I think that if I could lie down and be looked after I would be ok. I don't really want to be a burden on anyone else. I wonder what the images inside my mind would be like if I was in a coma.
Perhaps there wouldn't be any images inside my head. Perhaps the most tragic and upsetting images from the entirety of my life would play on a loop in my head.
I would not like to be in a coma if the most tragic and upsetting images from the entirety of my life played on a loop. It would be like I wasn't in a coma which is the not the point of me being in a coma.
I am trying to think of the best and most simple way to get into a coma. Perhaps the best way is to somehow asphyxiate myself to a certain degree. I don't think that I can bring myself to do this. I don't think that I really want to do anything bad to myself.

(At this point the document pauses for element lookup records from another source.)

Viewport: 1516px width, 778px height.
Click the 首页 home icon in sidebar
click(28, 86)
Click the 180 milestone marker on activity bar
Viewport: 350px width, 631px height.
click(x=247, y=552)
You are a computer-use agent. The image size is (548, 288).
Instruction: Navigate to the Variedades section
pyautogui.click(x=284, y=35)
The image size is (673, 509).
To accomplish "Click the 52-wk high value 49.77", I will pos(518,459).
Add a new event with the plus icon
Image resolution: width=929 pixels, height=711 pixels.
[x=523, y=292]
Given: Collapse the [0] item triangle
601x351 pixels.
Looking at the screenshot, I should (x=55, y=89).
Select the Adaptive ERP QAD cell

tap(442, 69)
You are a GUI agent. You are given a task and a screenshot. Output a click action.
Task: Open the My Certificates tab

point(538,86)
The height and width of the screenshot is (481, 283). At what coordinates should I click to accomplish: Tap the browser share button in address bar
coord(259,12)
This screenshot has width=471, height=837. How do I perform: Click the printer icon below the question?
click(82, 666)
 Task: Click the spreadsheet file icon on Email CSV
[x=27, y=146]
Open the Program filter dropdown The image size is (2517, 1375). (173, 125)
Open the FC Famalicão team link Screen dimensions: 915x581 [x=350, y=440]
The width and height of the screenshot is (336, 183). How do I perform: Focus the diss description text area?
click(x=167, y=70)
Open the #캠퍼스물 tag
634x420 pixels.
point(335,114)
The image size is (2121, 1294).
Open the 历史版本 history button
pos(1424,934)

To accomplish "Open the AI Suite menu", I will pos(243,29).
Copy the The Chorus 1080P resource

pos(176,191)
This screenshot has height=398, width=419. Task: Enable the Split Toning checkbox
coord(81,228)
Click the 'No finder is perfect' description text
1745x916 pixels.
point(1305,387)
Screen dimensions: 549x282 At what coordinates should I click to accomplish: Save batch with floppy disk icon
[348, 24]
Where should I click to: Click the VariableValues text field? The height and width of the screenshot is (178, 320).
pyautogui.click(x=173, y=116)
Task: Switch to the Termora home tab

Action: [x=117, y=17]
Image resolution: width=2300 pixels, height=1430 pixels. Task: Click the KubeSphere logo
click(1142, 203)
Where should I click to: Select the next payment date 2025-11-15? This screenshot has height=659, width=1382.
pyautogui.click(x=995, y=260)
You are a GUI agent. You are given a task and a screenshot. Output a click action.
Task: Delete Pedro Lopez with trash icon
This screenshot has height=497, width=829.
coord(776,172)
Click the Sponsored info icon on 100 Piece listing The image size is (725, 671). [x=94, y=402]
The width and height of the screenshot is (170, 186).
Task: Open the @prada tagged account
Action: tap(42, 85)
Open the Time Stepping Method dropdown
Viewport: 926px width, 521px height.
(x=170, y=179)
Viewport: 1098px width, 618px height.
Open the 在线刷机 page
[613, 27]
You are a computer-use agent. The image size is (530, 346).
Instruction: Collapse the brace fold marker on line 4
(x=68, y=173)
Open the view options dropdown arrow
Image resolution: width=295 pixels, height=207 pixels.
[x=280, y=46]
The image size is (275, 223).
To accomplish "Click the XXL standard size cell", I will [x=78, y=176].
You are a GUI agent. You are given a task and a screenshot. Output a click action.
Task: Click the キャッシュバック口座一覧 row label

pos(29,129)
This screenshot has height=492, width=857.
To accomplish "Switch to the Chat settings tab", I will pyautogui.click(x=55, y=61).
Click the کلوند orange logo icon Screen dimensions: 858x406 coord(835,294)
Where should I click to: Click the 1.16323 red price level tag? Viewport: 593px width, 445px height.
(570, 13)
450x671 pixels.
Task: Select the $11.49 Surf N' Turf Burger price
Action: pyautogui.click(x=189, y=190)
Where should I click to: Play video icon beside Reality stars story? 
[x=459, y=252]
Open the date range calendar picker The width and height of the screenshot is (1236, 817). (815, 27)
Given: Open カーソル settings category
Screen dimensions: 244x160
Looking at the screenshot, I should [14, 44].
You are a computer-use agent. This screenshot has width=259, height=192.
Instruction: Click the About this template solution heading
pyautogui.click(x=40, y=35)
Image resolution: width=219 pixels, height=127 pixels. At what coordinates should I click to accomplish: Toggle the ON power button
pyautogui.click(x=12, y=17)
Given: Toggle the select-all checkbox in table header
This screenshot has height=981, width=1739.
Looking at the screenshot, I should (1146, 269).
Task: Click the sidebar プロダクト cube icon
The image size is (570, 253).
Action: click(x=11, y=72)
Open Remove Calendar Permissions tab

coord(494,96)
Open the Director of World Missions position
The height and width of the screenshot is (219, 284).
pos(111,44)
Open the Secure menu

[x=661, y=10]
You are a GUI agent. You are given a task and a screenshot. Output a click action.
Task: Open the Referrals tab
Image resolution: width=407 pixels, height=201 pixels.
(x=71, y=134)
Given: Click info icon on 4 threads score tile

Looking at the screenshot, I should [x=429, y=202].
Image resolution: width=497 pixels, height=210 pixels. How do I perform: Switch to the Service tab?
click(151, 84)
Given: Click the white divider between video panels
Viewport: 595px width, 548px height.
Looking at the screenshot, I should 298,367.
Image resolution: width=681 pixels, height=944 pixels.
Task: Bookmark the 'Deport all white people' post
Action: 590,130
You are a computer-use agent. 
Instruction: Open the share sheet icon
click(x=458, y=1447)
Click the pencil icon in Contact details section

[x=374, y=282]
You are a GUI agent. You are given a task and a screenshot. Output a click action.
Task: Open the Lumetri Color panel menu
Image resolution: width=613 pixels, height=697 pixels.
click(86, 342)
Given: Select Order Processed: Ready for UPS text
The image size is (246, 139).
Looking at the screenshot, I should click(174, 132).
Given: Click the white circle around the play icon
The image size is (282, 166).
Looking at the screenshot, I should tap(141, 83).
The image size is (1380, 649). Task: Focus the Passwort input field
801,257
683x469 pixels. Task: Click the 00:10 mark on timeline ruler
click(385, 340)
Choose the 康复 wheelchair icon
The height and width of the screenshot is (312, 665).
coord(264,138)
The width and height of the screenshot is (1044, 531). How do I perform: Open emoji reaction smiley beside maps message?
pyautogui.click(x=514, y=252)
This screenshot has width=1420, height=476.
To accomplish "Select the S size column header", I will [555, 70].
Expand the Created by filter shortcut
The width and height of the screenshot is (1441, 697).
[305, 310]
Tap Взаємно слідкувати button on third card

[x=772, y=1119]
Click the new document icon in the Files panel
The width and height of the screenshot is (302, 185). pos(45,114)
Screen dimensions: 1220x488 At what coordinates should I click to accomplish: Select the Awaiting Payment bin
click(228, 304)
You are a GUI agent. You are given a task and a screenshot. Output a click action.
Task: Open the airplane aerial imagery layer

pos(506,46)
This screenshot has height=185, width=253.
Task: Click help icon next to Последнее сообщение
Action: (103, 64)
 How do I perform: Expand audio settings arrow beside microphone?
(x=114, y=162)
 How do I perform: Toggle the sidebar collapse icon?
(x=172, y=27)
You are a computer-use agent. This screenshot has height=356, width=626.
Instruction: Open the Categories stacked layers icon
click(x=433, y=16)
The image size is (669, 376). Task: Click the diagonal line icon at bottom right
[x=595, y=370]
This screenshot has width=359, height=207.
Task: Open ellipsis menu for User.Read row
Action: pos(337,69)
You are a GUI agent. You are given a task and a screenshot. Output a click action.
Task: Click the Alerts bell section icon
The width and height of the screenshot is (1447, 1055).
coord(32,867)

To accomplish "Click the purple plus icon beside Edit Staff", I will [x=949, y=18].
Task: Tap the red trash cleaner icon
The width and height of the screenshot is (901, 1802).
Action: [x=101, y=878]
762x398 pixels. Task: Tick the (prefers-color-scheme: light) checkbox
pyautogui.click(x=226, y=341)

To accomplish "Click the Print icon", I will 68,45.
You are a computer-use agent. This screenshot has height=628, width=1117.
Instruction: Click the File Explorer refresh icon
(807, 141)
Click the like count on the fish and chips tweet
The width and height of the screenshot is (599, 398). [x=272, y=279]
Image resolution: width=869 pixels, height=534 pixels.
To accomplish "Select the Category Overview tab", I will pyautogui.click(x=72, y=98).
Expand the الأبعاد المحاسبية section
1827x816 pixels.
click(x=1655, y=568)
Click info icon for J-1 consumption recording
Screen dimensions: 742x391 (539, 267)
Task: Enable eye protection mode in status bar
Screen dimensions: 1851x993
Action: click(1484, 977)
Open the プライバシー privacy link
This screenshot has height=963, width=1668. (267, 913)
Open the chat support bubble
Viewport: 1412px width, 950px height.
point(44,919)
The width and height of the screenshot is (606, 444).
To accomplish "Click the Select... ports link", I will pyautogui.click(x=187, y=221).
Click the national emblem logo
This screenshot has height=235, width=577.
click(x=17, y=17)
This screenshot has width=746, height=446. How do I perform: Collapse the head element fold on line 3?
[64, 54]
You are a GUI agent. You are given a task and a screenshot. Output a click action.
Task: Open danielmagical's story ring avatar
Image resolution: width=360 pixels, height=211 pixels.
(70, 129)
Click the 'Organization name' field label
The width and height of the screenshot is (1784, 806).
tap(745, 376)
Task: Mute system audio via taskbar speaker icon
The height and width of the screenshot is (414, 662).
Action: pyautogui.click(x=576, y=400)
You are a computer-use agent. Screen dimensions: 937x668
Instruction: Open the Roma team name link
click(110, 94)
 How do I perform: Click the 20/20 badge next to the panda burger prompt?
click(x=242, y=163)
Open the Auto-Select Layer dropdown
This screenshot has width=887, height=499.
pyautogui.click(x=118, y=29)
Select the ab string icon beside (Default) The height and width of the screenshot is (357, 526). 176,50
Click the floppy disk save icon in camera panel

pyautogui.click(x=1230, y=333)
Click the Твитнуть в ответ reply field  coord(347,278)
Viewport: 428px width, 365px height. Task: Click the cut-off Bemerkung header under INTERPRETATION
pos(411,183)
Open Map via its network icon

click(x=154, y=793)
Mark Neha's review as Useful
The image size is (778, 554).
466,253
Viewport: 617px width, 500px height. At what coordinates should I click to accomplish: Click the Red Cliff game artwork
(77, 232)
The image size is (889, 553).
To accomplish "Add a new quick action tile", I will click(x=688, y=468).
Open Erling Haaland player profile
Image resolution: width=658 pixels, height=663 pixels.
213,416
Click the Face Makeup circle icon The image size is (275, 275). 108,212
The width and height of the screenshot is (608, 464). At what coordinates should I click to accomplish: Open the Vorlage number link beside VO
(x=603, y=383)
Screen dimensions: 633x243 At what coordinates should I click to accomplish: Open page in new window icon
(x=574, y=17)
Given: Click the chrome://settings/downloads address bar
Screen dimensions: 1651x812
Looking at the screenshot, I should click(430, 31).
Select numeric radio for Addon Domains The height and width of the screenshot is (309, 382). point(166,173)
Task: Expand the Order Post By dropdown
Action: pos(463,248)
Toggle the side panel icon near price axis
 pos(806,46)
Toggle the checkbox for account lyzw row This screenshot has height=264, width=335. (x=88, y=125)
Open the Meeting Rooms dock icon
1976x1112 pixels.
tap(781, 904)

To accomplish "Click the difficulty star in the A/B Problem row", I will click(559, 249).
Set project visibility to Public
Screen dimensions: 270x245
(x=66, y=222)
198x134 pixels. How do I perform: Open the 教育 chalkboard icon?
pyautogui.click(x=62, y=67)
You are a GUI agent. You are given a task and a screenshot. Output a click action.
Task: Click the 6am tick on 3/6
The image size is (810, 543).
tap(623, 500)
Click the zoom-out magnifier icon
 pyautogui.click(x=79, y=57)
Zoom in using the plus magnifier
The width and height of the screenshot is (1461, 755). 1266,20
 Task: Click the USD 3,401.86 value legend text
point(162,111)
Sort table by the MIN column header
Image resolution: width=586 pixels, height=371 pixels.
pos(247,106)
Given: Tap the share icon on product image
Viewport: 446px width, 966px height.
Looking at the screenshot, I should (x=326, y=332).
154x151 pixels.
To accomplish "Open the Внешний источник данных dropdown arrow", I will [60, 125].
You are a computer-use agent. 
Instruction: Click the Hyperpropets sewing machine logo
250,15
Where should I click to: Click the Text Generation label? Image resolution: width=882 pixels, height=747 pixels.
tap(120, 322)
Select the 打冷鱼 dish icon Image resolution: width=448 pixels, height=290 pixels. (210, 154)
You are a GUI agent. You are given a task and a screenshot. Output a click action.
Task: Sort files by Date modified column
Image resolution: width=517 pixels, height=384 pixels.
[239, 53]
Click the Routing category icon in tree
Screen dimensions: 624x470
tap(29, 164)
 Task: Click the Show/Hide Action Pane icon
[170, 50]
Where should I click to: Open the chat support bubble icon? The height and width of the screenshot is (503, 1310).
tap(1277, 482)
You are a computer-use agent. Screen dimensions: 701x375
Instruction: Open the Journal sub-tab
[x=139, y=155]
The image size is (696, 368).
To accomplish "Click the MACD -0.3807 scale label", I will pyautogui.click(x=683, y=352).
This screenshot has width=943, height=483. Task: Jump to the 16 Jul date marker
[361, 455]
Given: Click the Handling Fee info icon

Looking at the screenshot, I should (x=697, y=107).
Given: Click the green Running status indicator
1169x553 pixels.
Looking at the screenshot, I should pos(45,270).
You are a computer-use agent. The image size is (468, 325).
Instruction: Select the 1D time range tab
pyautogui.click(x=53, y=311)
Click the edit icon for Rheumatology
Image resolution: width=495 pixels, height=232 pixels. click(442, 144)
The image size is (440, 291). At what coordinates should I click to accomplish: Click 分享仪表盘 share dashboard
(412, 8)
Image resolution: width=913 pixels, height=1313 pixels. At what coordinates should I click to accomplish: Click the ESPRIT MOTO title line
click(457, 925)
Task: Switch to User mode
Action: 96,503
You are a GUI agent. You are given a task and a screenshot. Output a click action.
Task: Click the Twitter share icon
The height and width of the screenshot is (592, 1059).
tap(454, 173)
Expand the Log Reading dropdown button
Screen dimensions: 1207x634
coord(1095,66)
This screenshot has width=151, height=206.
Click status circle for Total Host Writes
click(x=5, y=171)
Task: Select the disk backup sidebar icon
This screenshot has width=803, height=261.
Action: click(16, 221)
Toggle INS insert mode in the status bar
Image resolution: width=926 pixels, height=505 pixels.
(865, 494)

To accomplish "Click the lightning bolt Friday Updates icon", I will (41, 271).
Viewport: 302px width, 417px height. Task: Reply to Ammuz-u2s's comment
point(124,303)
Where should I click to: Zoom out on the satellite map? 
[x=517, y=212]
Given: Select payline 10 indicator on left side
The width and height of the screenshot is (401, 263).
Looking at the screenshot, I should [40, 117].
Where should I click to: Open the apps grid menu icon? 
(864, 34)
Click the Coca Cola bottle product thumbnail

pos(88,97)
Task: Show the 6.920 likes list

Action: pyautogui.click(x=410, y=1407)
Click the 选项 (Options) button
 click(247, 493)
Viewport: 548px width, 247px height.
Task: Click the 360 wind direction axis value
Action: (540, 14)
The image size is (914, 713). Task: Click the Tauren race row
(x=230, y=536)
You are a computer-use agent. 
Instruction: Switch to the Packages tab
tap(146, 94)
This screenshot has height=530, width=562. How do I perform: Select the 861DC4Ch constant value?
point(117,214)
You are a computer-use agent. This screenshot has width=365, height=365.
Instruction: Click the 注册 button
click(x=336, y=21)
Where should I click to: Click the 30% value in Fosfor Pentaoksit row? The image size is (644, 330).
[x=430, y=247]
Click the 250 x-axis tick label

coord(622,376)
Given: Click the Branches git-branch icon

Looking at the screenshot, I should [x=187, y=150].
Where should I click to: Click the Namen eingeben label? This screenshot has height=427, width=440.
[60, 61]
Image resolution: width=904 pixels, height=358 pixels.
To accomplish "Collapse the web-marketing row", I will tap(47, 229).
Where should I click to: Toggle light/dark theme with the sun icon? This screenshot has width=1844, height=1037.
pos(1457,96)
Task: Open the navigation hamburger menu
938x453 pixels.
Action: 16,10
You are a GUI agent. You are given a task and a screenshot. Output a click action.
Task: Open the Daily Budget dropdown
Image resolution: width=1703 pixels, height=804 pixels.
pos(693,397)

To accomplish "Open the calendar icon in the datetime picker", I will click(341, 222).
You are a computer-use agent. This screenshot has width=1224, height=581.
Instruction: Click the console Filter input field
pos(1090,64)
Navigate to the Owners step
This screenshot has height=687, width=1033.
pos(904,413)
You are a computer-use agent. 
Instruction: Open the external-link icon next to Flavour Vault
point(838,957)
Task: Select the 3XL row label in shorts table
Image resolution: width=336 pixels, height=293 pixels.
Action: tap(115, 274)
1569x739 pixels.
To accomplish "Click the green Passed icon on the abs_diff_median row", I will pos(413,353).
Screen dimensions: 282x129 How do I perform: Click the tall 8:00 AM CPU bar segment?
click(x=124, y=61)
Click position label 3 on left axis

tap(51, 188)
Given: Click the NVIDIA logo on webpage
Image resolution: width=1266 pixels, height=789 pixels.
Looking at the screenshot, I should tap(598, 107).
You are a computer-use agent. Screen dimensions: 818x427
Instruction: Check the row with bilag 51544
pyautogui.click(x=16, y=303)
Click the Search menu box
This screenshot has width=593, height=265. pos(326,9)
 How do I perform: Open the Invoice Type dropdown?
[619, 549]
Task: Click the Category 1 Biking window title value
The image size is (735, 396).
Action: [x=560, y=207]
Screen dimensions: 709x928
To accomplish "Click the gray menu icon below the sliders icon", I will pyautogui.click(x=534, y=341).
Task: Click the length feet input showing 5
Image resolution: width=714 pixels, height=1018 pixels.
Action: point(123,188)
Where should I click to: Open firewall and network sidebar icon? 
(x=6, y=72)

I think I just like the idea of being totally seperate from everything else that isn't me. I want to scream out as loudly as possible in a room that is totally isolated from everyone else. I would like to have a safe and controlled way to remove the mundane thoughts from my mind. I think that many thoughts are all mundane.
My social interactions are often not quite as excellent as I would like to be. I think that people often will keep going for a while until they understand me a bit better and then I am ok. But I don't think that people should have to do that. It seems unfair. It seems to be a burden.
I don't think that this is going anywhere. I don't know whether this is the correct place. My heart is not beating with an electronic rhythm. The circuit boards inside me are meshing with the organic matter again. Tendons are copulating with batteries and birthing an odd creature. My brain is covered in tin foil.
I am self-obsessed. I feel guilty for writing here.